■ STATED PROBLEM 1:
Answer these from the text on dynamic network embedding:
(a) At which university is Patrick Rubin-Delanchy based?
(b) In which venue and year was Unfolded Spectral Embedding published?
(c) What does each triple (i,j,t) represent?
■ STATED PROBLEM 2: Please list the broad areas that the text on dynamic network embedding names as sources of problems involving dynamic network data, without their parenthetical examples.
■ STATED PROBLEM 3: Carry on the text on dynamic network embedding from its final sentence.

■ EXCERPT TO READ:
-- begin --

The principal investigators for this project are Nick Heard (Imperial College) and Patrick Rubin-Delanchy (University of Edinburgh).
Embeddings are low or moderate-dimensional vector representations of complex objects such as nodes, words, queries, documents, etc and are ubiquitous in modern statistics, data science, and AI (e.g. Large Language Models). In general, we might distinguish two types of use:
1. “Embeddings for humans”: data exploration, visualisation, hypothesis generation & testing, broader discovery science
2. “Embeddings for machines”: classification & regression, data fusion, retrieval, generative AI.
This distinction has implications for what we might consider a “good” embedding, e.g. how many dimensions, the balance of explainability versus performance, local versus global fidelity, etc.
In a vast array of problems related to e.g. the internet (e.g. cyber-security, misinformation), people & money (e.g. human-trafficking, corruption), the planet (e.g. reducing air travel), the brain (e.g. neuroscience), the data we encounter more often take the form of a dynamic network, hence the problem of dynamic network embedding.
At their simplest, dynamic network data consist of triples (i,j,t), each representing that two individuals (i and j) interacted at a certain point in time (t). Given these data, we would like to assign a vector to each node, or to each node at each point in time (i.e., a trajectory), which somehow represents their behaviour. For example, if two nodes behave similarly, their embeddings should be close; by extension, we should be able to extract groups of similar nodes using clustering techniques.
At present, we have two algorithms. The first (“Version 1”) is Unfolded Spectral Embedding and was published in NeurIPS 2021:
Ian Gallagher, Andrew Jones, Patrick Rubin-Delanchy. “Spectral embedding of dynamic networks with stability guarantees“. Advances in Neural Information Processing Systems 34
Unfolding is a construction related to tensor decomposition. Briefly, we compute the singular vectors and values of the matrix
\[\mathbf{A} := (\mathbf{A}^{(1)}, \ldots, \mathbf{A}^{(T)}),\]
where each $\mathbf{A}^{(t)}$ is an adjacency matrix. The singular components can be obtained efficiently in large real-world networks using sparse linear algebra.

-- end --

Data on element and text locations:

-- begin --

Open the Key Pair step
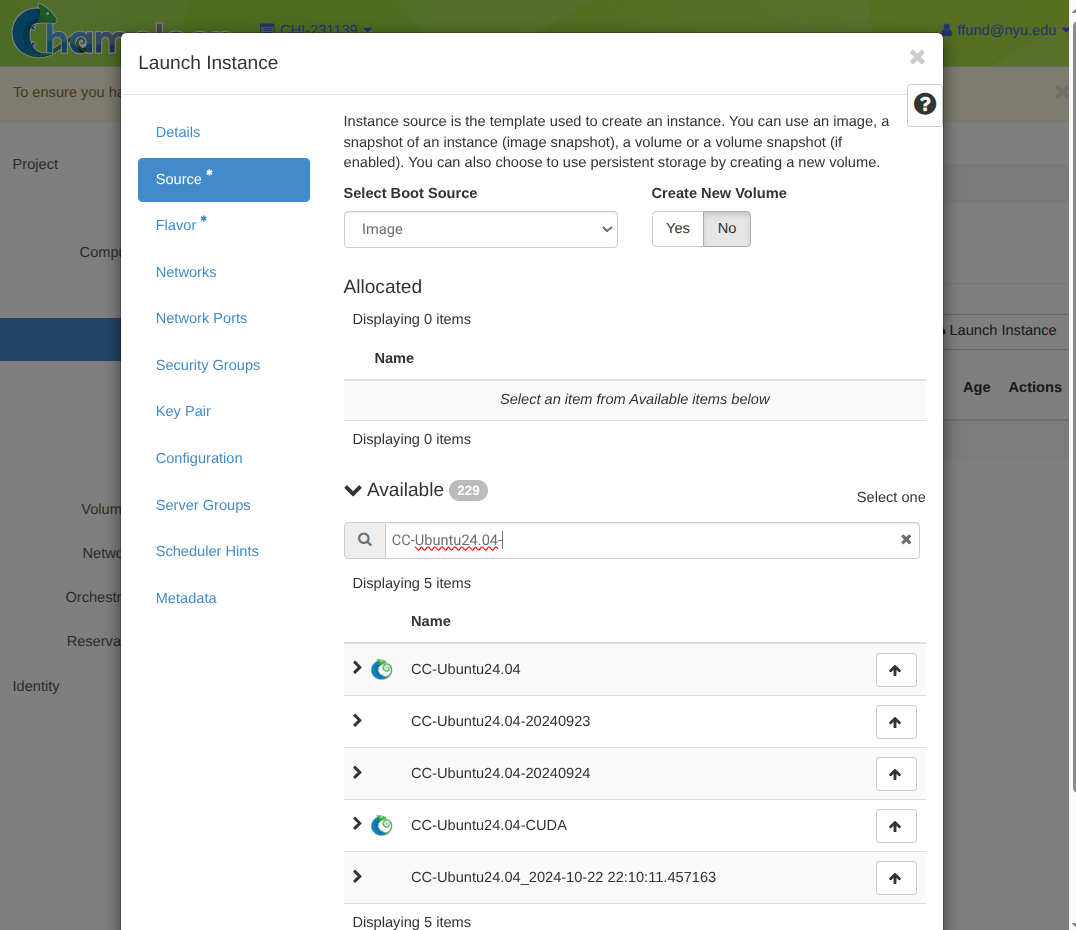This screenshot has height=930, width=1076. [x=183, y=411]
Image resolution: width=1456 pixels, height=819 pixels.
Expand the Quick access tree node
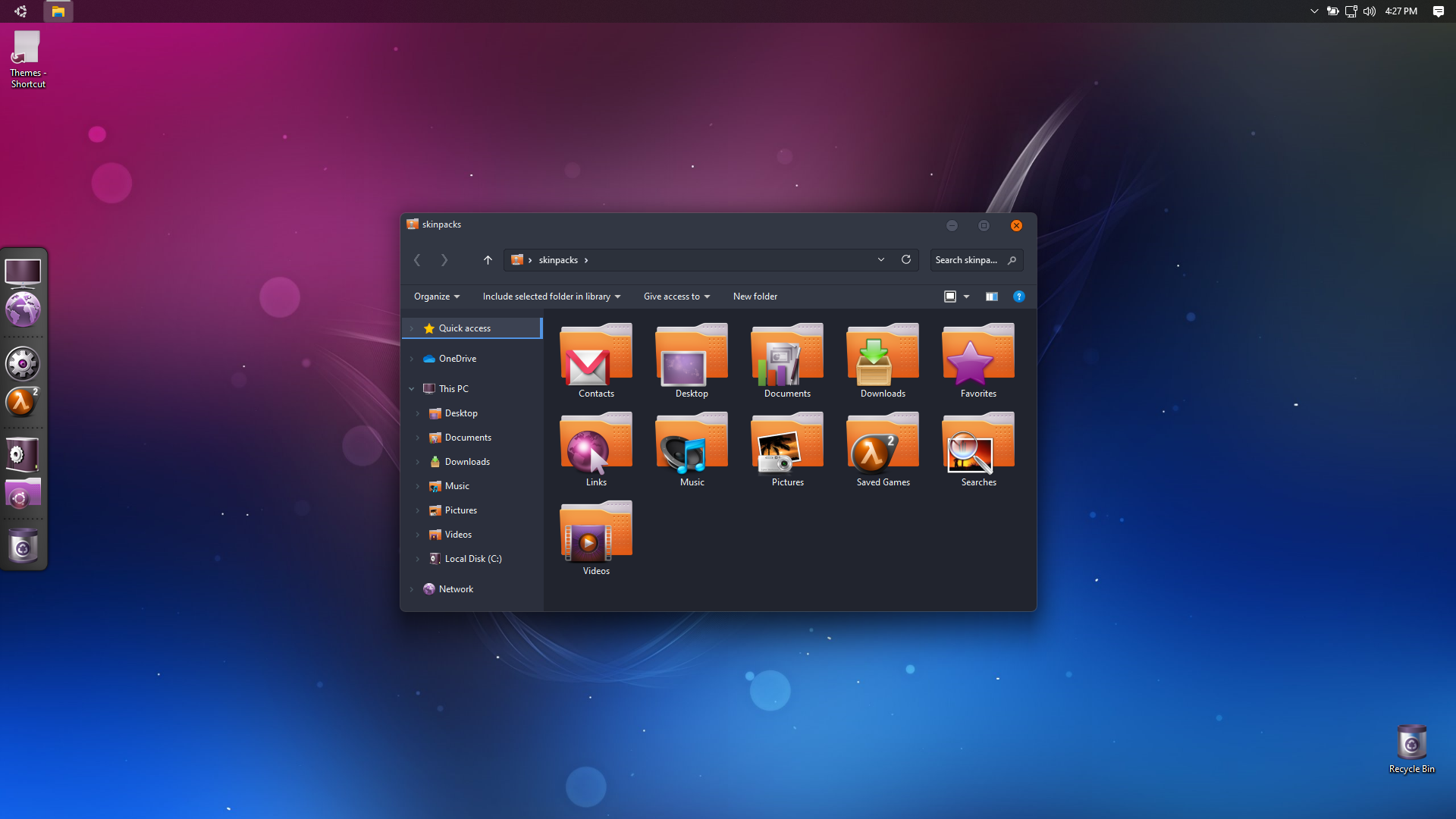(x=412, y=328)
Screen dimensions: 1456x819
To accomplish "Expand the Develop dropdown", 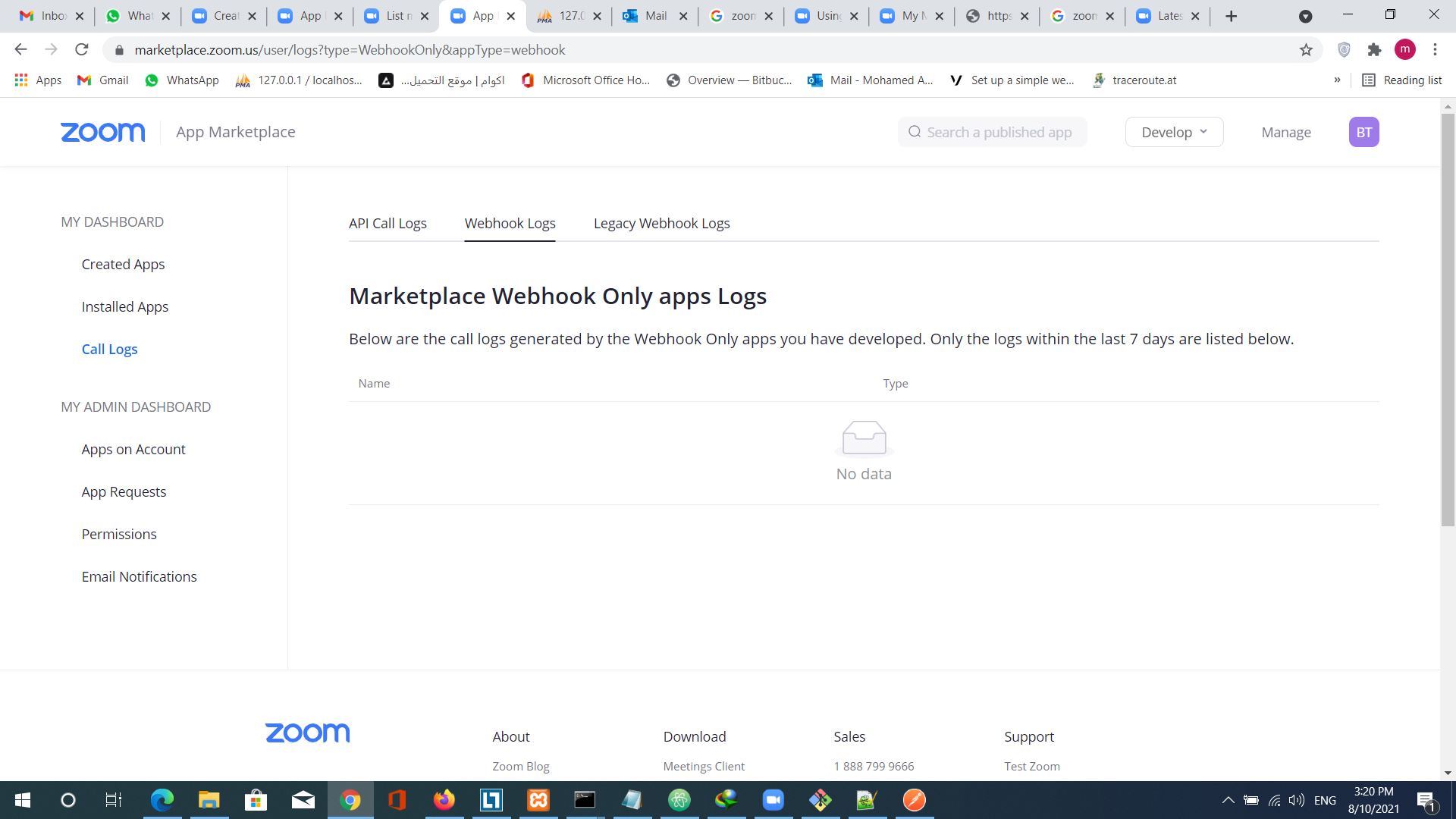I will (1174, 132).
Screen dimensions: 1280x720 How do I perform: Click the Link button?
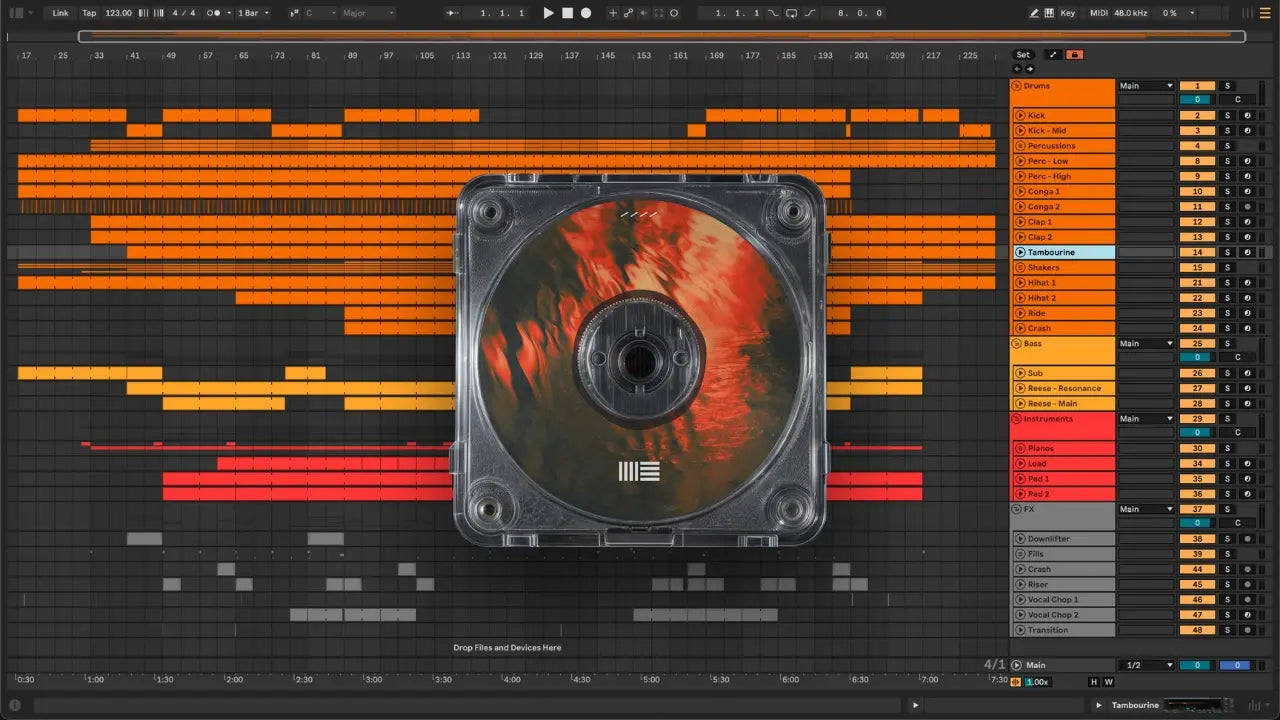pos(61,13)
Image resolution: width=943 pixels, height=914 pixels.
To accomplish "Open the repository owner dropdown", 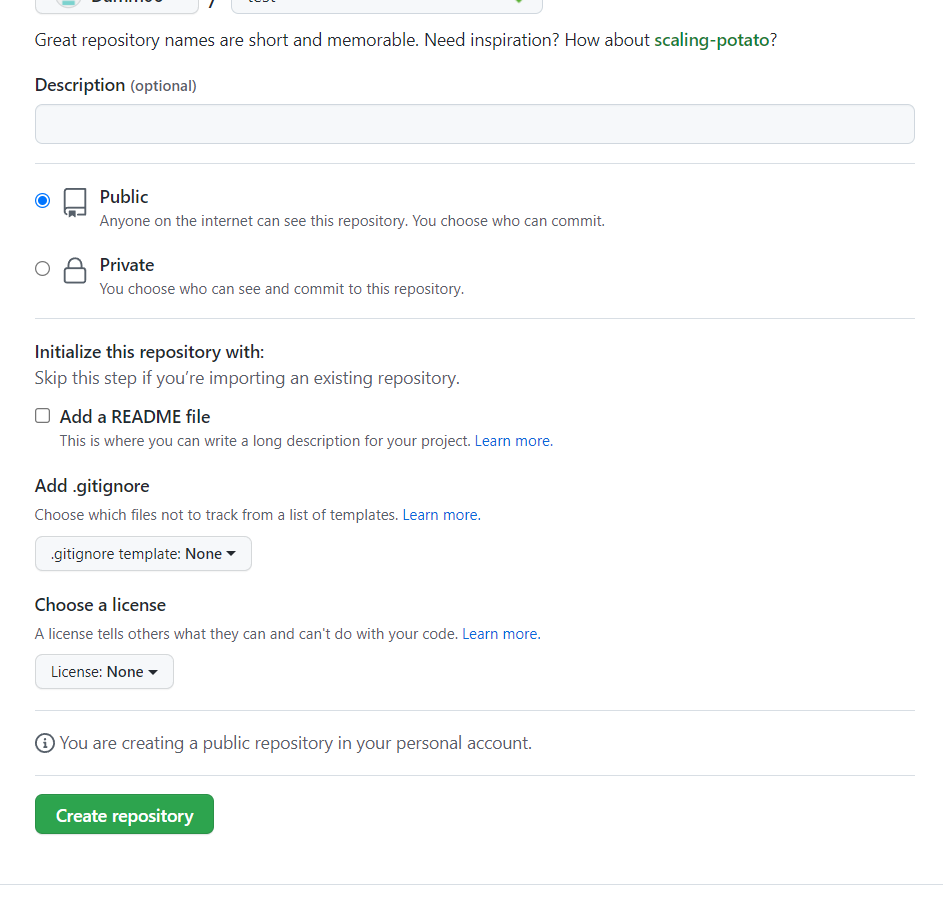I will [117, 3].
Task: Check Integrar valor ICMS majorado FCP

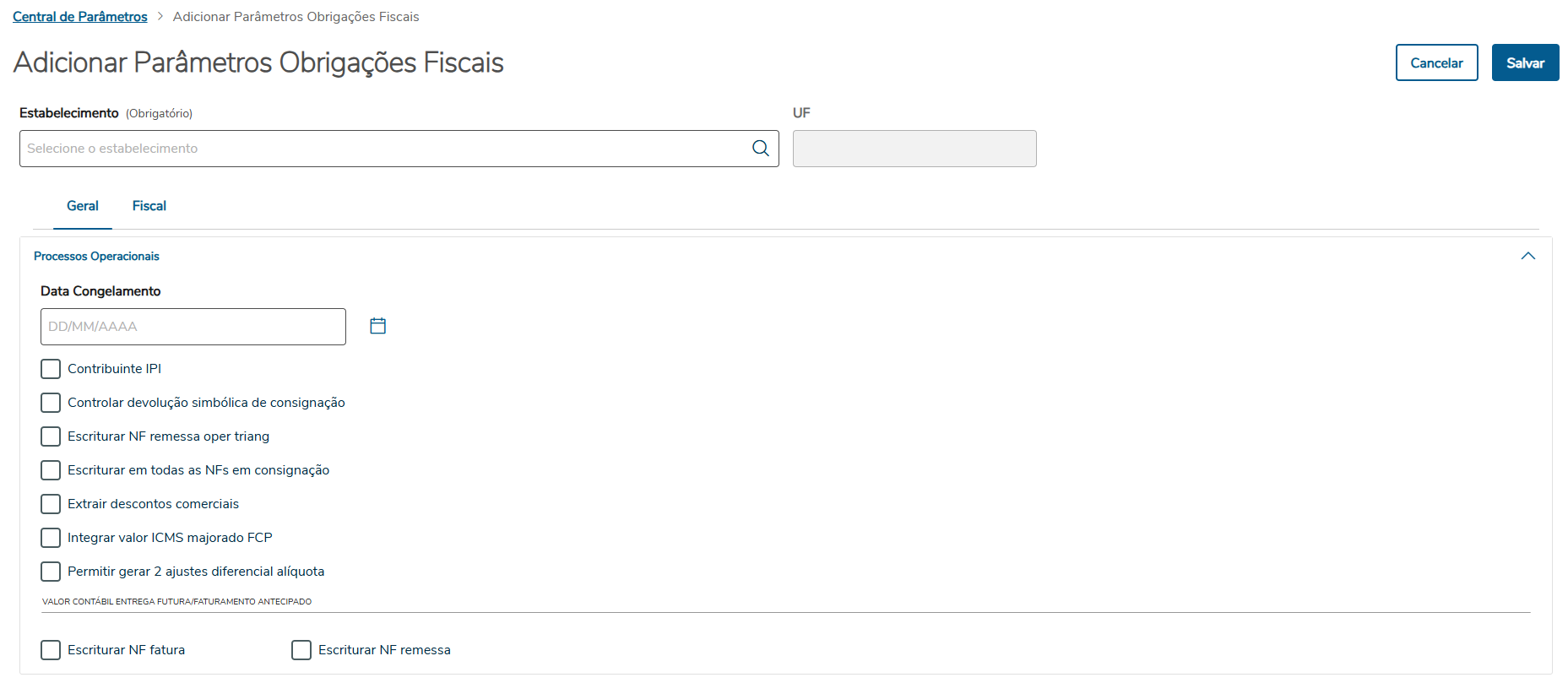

-- end --

■ OUTPUT 1:
(a) The University of Edinburgh.
(b) NeurIPS 2021.
(c) That two individuals, i and j, interacted at a certain point in time, t.

■ OUTPUT 2:
- the internet
- people & money
- the planet
- the brain

■ OUTPUT 3:
In a collaboration with Microsoft Research, 2021-2022, we employed this algorithm to tackle corruption in public procurement data, e.g. raising potential “company reinventions” by comparing embedded positions. The second (“Version 2”), is Intensity Profile Projection (IPP) and was published in NeurIPS 2023:
Alexander Modell, Ian Gallagher, Emma Ceccherini, Nick Whiteley, Patrick Rubin-Delanchy. “Intensity Profile Projection: A Framework for Continuous-Time Representation Learning for Dynamic Networks“. Advances in Neural Information Processing Systems 36
This is arguably the first significant leap in this project which was purely facilitated by NeST. The method gives much more flexibility in how we model data in the time domain, e.g. using Hawkes processes, Bayesian methods, or deep learning. At the moment it is only tested on simpler approaches, such as the histogram or kernel density estimators.
We wish to develop a toolkit to better exploit dynamic network embeddings, e.g. as obtained from IPP. This could include detecting when communities split, measuring network polarisation, uncovering changes in hierarchy, and more complex phenomena. The project will develop new statistical theory using advanced mathematical techniques such as operator theory, topology and matrix perturbation theory. As we better understand what we can and can’t do with IPP, we will start moving towards a “Version 3” which, in particular, could incorporate smarter point process models and nonlinear dimension reduction tools such as autoencoders.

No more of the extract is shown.